John Caffry, Brown’s attorney, argued that a waterway’s usefulness for travel, including recreational travel, is sufficient to trigger the common-law right of public navigation. Yet he also contended that the testimony of one of the landowners, the late Donald Potter, established that the waterway has the capacity for and a history of commercial use. In a deposition, Potter said he and others used the waterway to transport building materials and furs, among other goods.
Assistant State Attorney General Philip Bein made the same point during oral arguments in October: Potter’s deposition demonstrated that the waterway was a useful route not just in theory, but in fact. And while Phillips held that the presence of a state-maintained carry trail should preclude public access to the stream, Bein countered that the trail had no bearing on whether the waterway is navigable-in-fact.
The majority decision cited Potter’s testimony as proof of the route’s usefulness. “The landowners’ longstanding use of the Waterway to transport goods and materials for private use reveals that it has the capacity to transport similar goods for commercial purposes,” wrote Justice Elizabeth Garry.

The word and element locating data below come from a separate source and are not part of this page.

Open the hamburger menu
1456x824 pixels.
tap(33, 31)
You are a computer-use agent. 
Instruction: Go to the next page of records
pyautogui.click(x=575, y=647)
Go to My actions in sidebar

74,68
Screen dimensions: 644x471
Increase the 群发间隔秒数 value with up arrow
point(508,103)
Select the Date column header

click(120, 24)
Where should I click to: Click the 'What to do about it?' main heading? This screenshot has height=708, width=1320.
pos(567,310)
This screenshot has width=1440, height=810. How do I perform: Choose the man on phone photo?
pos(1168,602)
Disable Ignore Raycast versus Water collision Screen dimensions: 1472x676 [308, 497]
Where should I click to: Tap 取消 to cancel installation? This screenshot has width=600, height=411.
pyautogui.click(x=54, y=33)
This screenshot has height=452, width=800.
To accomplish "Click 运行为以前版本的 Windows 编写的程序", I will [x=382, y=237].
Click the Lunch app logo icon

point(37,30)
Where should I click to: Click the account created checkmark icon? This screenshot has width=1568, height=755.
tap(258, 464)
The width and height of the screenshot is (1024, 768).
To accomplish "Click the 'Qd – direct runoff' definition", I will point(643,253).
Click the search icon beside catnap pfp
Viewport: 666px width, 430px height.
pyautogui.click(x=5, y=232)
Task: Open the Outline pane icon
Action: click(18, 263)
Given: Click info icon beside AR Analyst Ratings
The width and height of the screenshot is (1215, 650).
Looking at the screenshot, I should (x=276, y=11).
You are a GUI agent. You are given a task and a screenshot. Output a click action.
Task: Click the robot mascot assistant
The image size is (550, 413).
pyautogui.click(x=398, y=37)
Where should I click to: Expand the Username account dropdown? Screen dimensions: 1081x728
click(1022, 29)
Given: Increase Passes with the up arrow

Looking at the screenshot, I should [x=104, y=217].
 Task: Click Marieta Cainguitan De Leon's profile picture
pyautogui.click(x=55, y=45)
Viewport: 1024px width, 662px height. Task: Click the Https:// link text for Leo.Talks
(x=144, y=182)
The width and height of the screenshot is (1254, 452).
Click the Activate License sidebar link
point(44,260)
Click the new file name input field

In a footnote, though, the three judges acknowledged an unease with opening a route that was private for more than a century—that is, until the state bought land at both ends of the waterway, affording public access. In cases such as this, Garry wrote, the application of the common law “may destabilize long-established expectations as to the nature of private ownership.”
The two dissenting justices also expressed concern about property rights. Justice Robert Rose wrote that allowing the public to use Mud Pond Waterway would “unnecessarily expand our navigability-in-fact doctrine and destabilize settled expectations of private property ownership by opening up remote, unpopulated, privately owned bodies of water as long as the public has some way, however arduous and recently acquired, of gaining access to them.”
In their statement, the Brandreth Park Association and Friends of Thayer Lake drew attention to the judges’ reservations. “Yet, despite these reservations, the majority went ahead and designated a marshy pond, footpath, and a stream too narrow for rowboats a public highway,” they said.
Caffry said that even if the property owners had come to think of the route as theirs alone after having it to themselves for generations, it wasn’t. “I think that’s a misreading of the law, because I think the test is based on the physical characteristics of the waterway,” Caffry said. “Property gets bought and sold all the time. To say that navigability depends on ownership is not consistent with the basic doctrine of the public trust, which is the background” for navigability-in-fact.
John Humbach, a law professor at Pace University who has written on navigation rights, said the majority’s decision did not break new legal ground, but he would welcome a Court of Appeals ruling that clarified the stability of property rights.
The dissenting opinion, however, did contain a novel argument: that the Mud Pond Waterway’s remoteness should be considered when determining whether it’s navigable-in-fact. Humbach said that’s a departure from previous cases, but that doesn’t mean judges are prohibited from taking into account a waterway’s remoteness.
Caffry dismissed the remoteness question as having no relevance. “It’s never been an issue before in any of these cases that I’ve seen, and I’ve read pretty much every case on the subject since New York became a state,” he said. In fact, for recreational paddlers, he added, being off the beaten path makes a route more—not less—attractive.
Caffry is hopeful that the ruling, if upheld, will dissuade other property owners from trying to block paddlers from routes that should be open.
Yet it’s unlikely to end disputes over public access. “Every waterway presents its own facts,” Humbach said. “So whether a stream is navigable-in-fact is a question of fact. So there will be other streams, with other individual characteristics, so there may be other disputes.”